Children who have had rheumatic fever require ongoing monthly penicillin injections until they are 21-years-old to prevent further attacks of rheumatic fever, that are even more likely to cause permanent heart disease.

There is strong evidence that treating streptococcal sore throats in at-risk children is effective in preventing rheumatic fever. Streptococcal sore throats are very infectious with up to 50% risk in siblings in a household.

Crowded housing increases the risk of rheumatic fever and at-risk children often have poor access to treatment for various reasons, for example transport to primary care. The idea of developing a programme for throat swabbing children with sore throats at schools in high-risk areas, particularly metropolitan Auckland and the upper North Island, is being explored. This is based on a New Zealand research project and similar community projects overseas.
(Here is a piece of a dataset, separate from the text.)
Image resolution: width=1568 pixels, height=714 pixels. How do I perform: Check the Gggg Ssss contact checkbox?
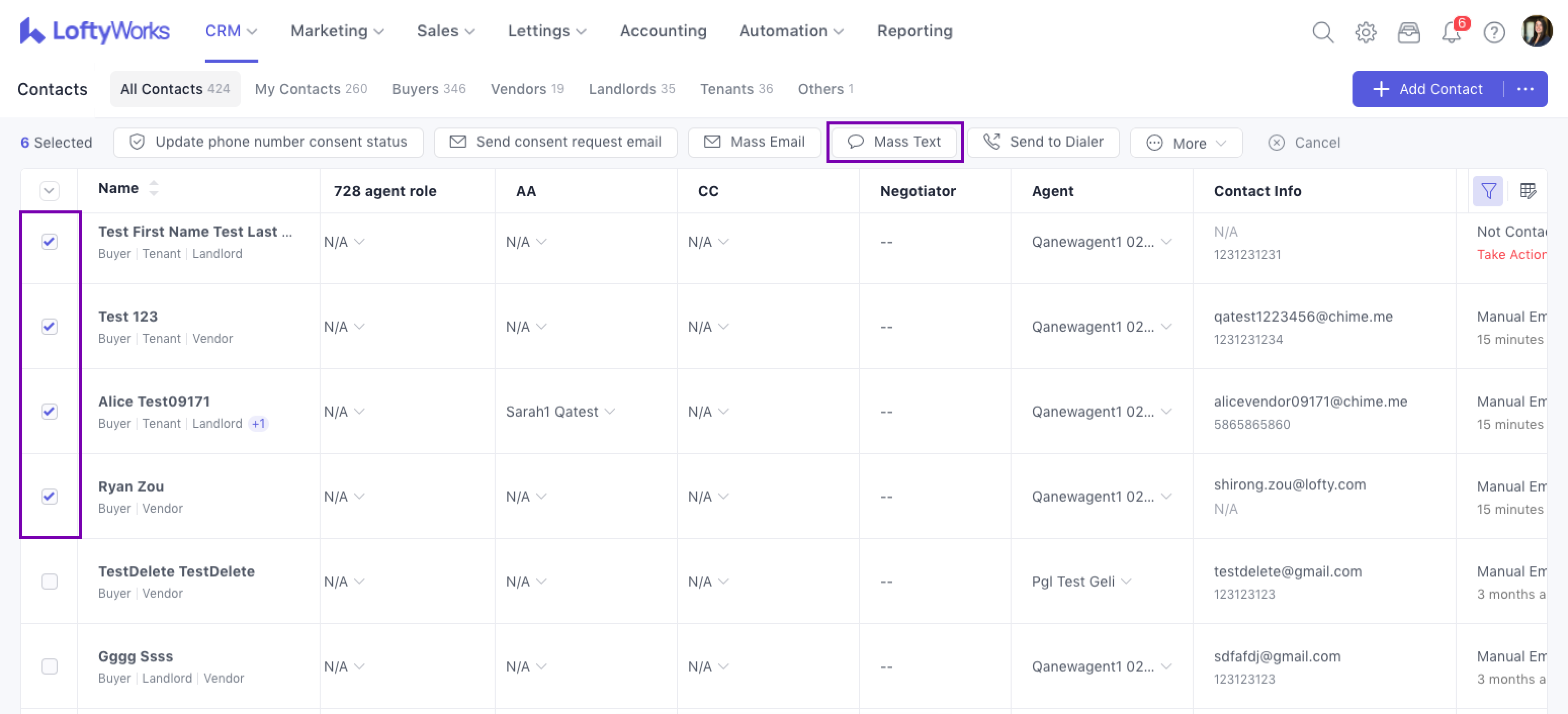point(49,666)
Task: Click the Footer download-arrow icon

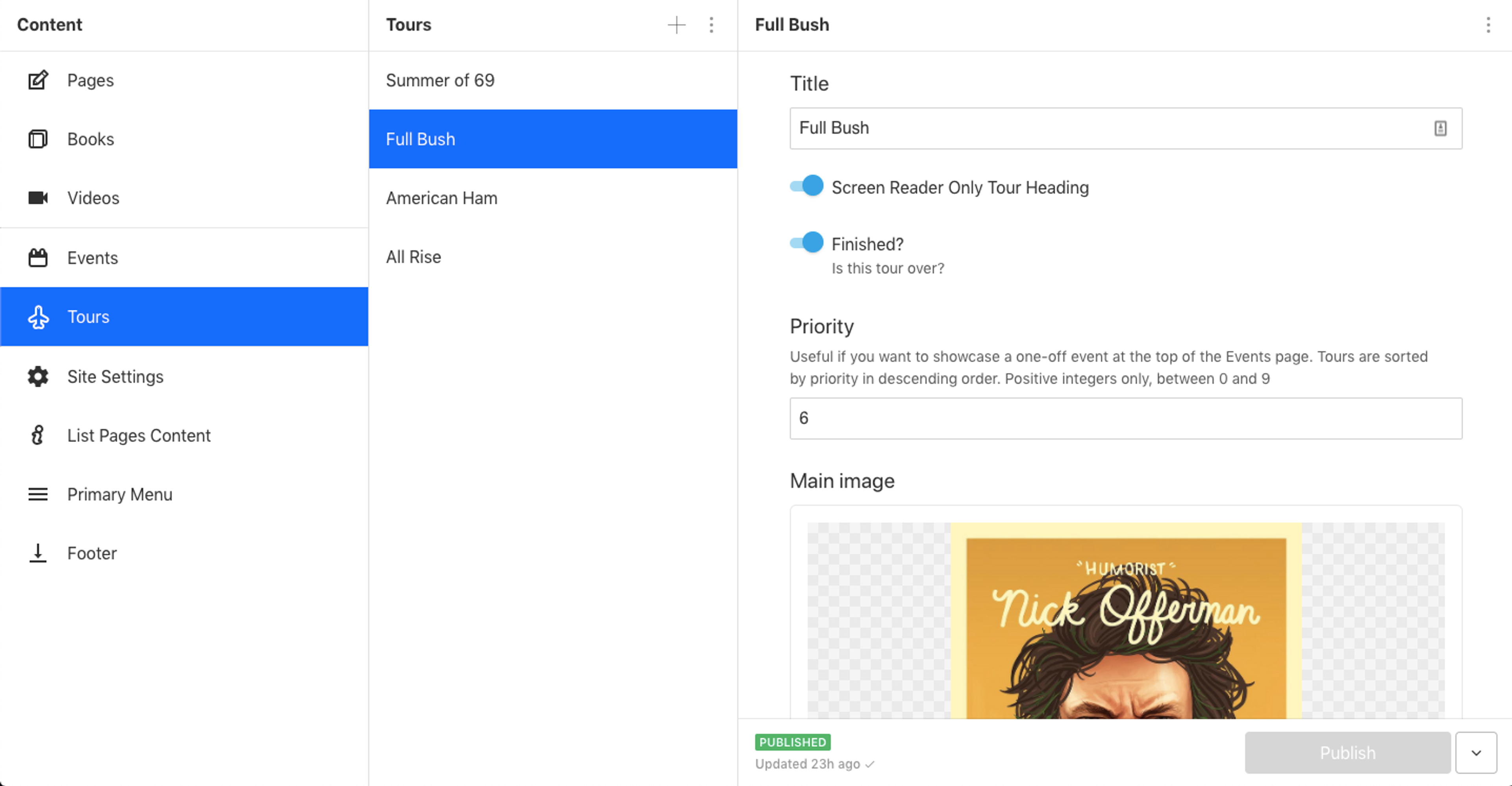Action: 38,553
Professor Lennon has recently been involved in the development of New Zealand guidelines for the treatment of sore throats and prevention of rheumatic fever that will be published shortly (www.nhf.org.nz). She is quick to point out that she does not advocate blanket use of penicillin for sore throats, and the focus in the new guidelines is on the concept of treating children at risk of rheumatic fever and reducing antibiotic use in those at low risk.

Rheumatic fever is extremely uncommon in advantaged children, mostly of non-Māori or Pacific origin. Symptomatic treatment of pharyngitis should be paramount in these children. The carriage of S. pyogenes in the throats of children without sore throat or clinical pharyngitis is a distractor. It does not increase rheumatic fever risk and does not benefit from treatment.
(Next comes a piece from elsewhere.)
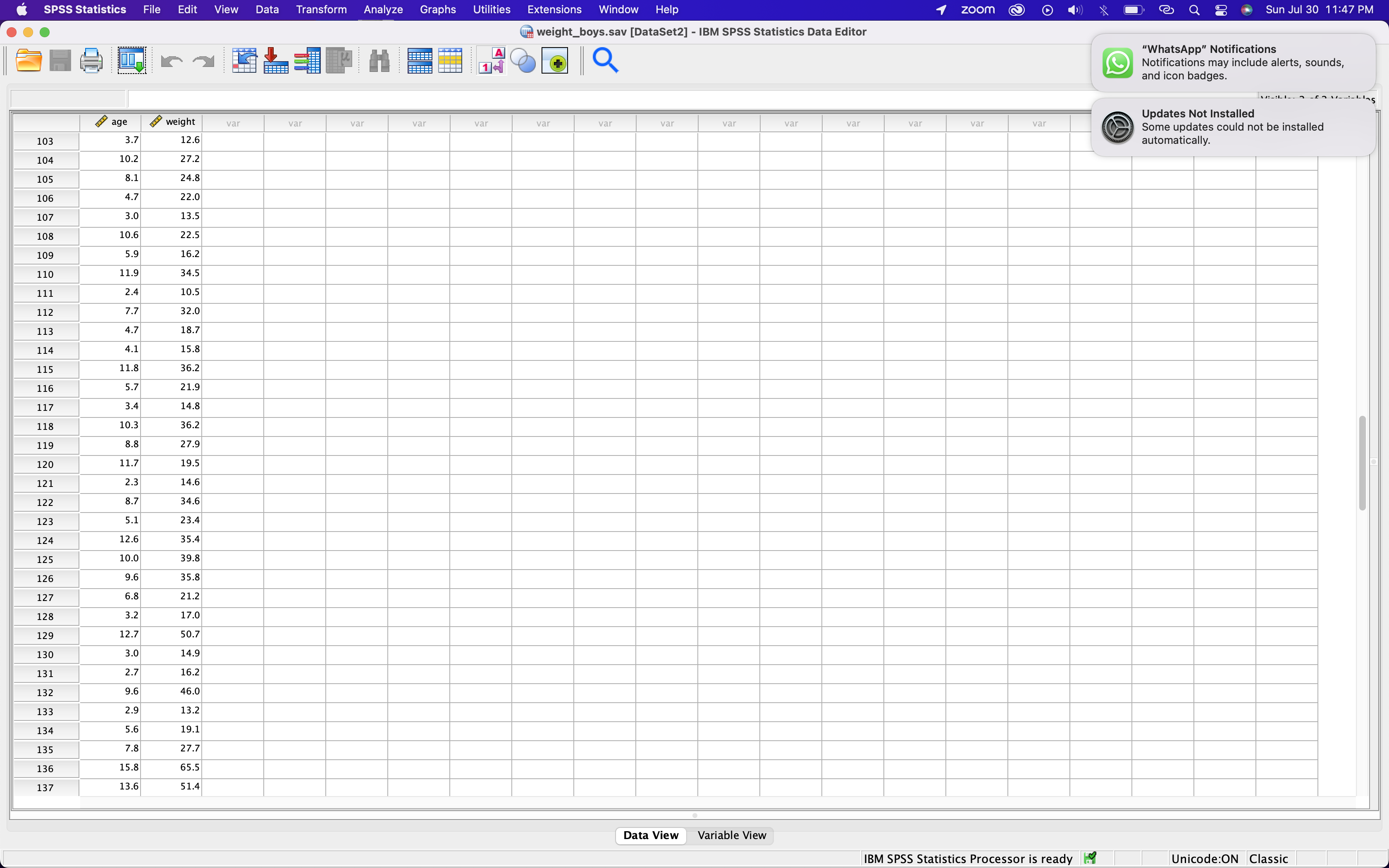Find data with the binoculars tool
Viewport: 1389px width, 868px height.
coord(379,60)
She says that post streptococcal glomerulonephritis also persists as a problem in the upper North Island. It usually follows on from impetigo and occasionally streptococcal sore throats. However, impetigo caused by S. pyogenes has not been linked to rheumatic fever and as yet, there is no explanation for this curious mixture of relationships.
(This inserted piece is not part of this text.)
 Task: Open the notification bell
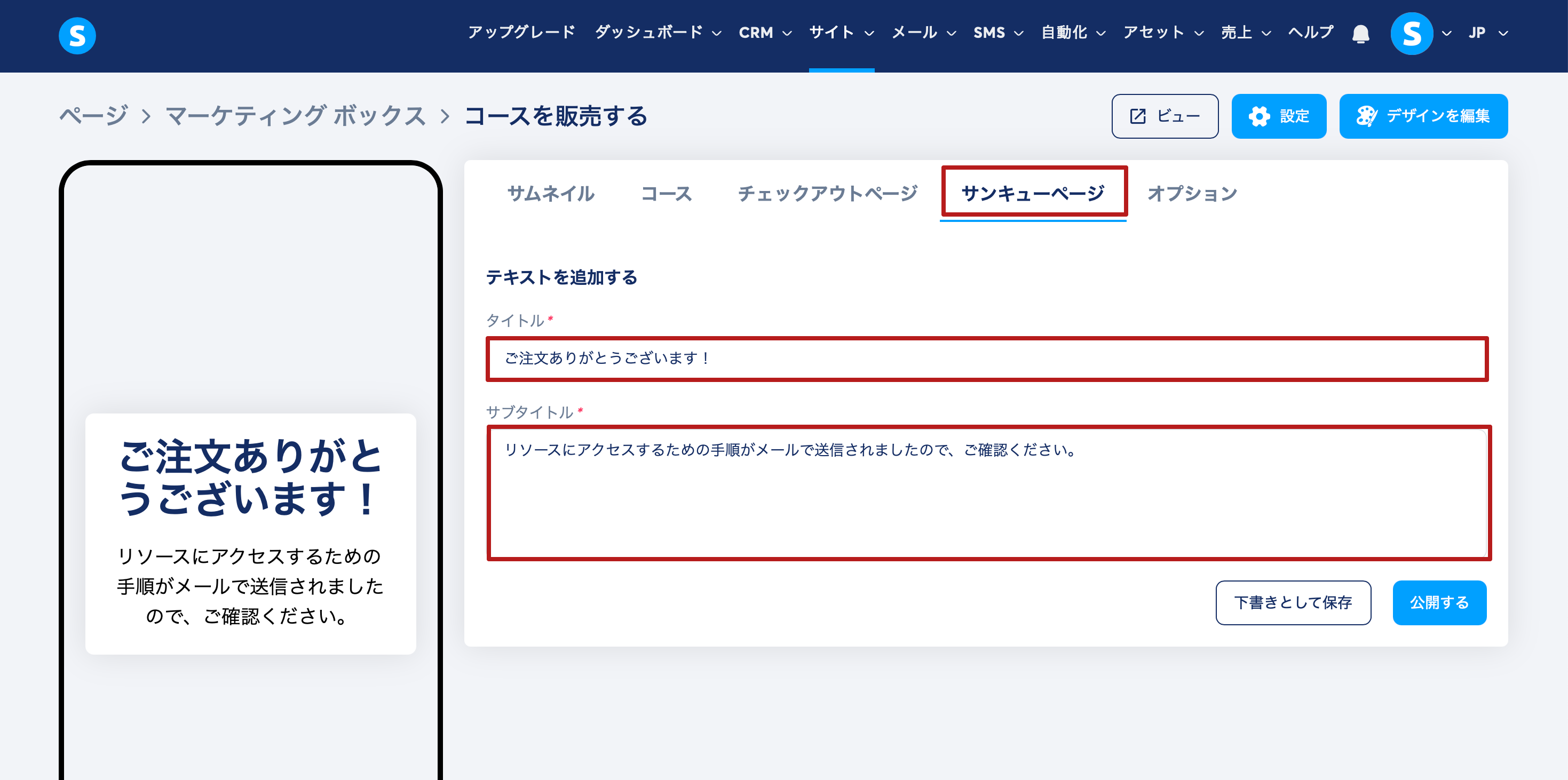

In New Zealand there is a different raft of serotypes of S. pyogenes causing rheumatic fever. This means a vaccine developed and recently trialled in the US is unlikely to be effective in this country. However other vaccines are being developed.

The key to the primary prevention of rheumatic fever is treating streptococcal throat infections in at-risk children

Key messages for primary care:

  • Target antibiotic treatment for sore throats to children who are at risk of rheumatic fever, not those at low risk

Immunisation preventable disease

The incidence of meningococcal disease is falling rapidly and appears to be related to the MeNZB immunisation programme. Professor Lennon is concerned, that while the programme appears very successful, the phase four evaluation has not so far been transparent. She believes more detail is needed to understand the relative contributions of the programme and the already waning epidemic.

There are currently four new immunisations competing for introduction into New Zealand:

  • Pneumococcal conjugate vaccine: pneumococcal disease prevention
  • Varicella: chickenpox prevention
  • Rotavirus: gastroenteritis prevention
  • Human papilloma virus: cervical cancer prevention

Professor Lennon supports them all, despite being expensive. She believes the priority is to immunise children against pneumococcus. Pneumococcal meningitis is a devastating disease and although febrile illnesses in children are usually viral, one of the main reasons for using antibiotics is suspicion of pneumococcal infection.

Immunising children with pneumococcal conjugate vaccine reduces the carriage of the organism in the community. This herd immunity has the added benefit of reducing pneumococcal disease in older adults.

Key messages for primary care:

  • Immunisation provides effective primary prevention for many infectious diseases, which can destroy the health of children.
  • The results of immunisation are best when immunisation rates are high.
  • Primary care has a vital role in maintaining these rates.